“La felicità è reale solo quando è condivisa…” Con queste parole si chiude un film magnifico firmato da Sean Penn e vincitore della sezione Premiere della Festa del Cinema di Roma. Queste parole mi hanno colpito come una scarica elettrica, e non perché fossero particolarmente belle o chissà. Perché da quel momento tutto mi è parso più chiaro.
«Into the Wild» è un film splendido. La regia lirica di Sean Penn, le musiche discrete e penetranti di Eddie Vedder, la storia di una ribellione e di un viaggio che tutti noi vorremmo fare, ma che non abbiamo il coraggio di intraprendere. Christopher McCandless ha avuto quel coraggio e ha seguito fino in fondo la sua vocazione. Ha viaggiato senza soldi, ha conosciuto uomini e donne, ha preferito la solitudine dell’Alaska ed è morto solo. Il suo viaggio ha illuminato lo spettatore, lo ha reso cosciente dell’artificialità del mondo in cui vive, lo ha fatto ricongiungere per un po’ con l’autenticità della Natura e dei rapporti umani.

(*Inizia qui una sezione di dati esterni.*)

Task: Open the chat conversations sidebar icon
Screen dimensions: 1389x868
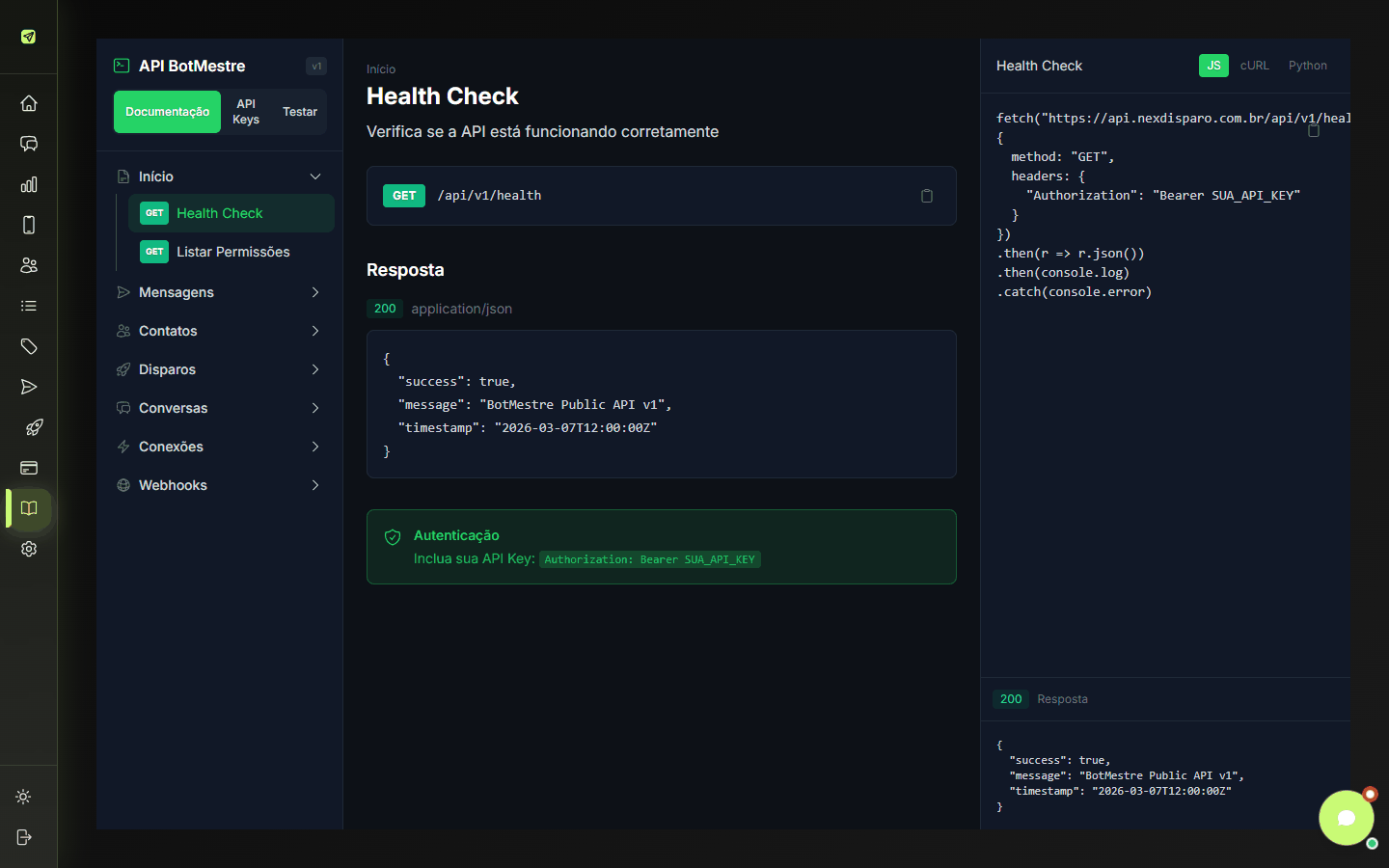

Eppure Into the Wild rimane a mio avviso un capolavoro mancato. E la sua mancanza, paradossalmente, risiede proprio nel personaggio protagonista, quel Chris McCandless interpretato da Emile Hirsch. Non per colpa dell’interprete, ma per colpa del suo fascino. Sean Penn vede in McCandless un personaggio quasi mitico, un’icona della rabbia giovane e della ricerca della purezza, arriva a “venerarlo” cinematograficamente. Costruisce il film su di lui, non lo perde un attimo e lo segue fino in fondo. Lo guarda dolcemente arrendersi di fronte alla forza prorompente della natura selvaggia. E come spesso capita quando si raccontano i “santi” o i “miti”, la narrazione si dimentica dei lati oscuri, ruvidi, imperfetti del personaggio. Ed ecco che mentre guardo la ribellione di McCandless non riesco a togliermi dalla mente il personaggio di Timothy Treadwell del documentario di Werner Herzog Grizzly Man e soprattutto Jack Nicholson in Cinque Pezzi Facili, quel Robert “Eroica” Duprea che trent’anni prima era stato icona di quella stessa rabbia giovanile che luccica in Chris McCandless. Tuttavia Duprea era cupo, teso; la sua ribellione, il suo disgusto per la società borghese rappresentato in primis dalla sua famiglia era segnato da una fortissima tensione emotiva, dall’incapacità di adattarsi. Per questo motivo non poteva restare, doveva fuggire, viaggiare, anche a costo di ferire delle persone che amava. McCandless fa un viaggio simile che lo porta prima tra gli uomini (i momenti con Vince Vaughn e con gli hippy) e poi nelle terre selvagge, da solo. Ma la sua tensione dov’è? Da dove sgorga la sua follia, il suo disgusto per la società (e anche qui per la famiglia)? Soffre? Fa soffrire sul serio?
Forse, ma non ne siamo sicuri. Il motivo è semplice: Sean Penn si affida alle frasi fatte dei libri preferiti di Chris, da Tolstoj a Byron, per raccontare questi sentimenti. E questo risulta un pochino intellettuale, freddo. Chris è troppo puro per poterlo amare.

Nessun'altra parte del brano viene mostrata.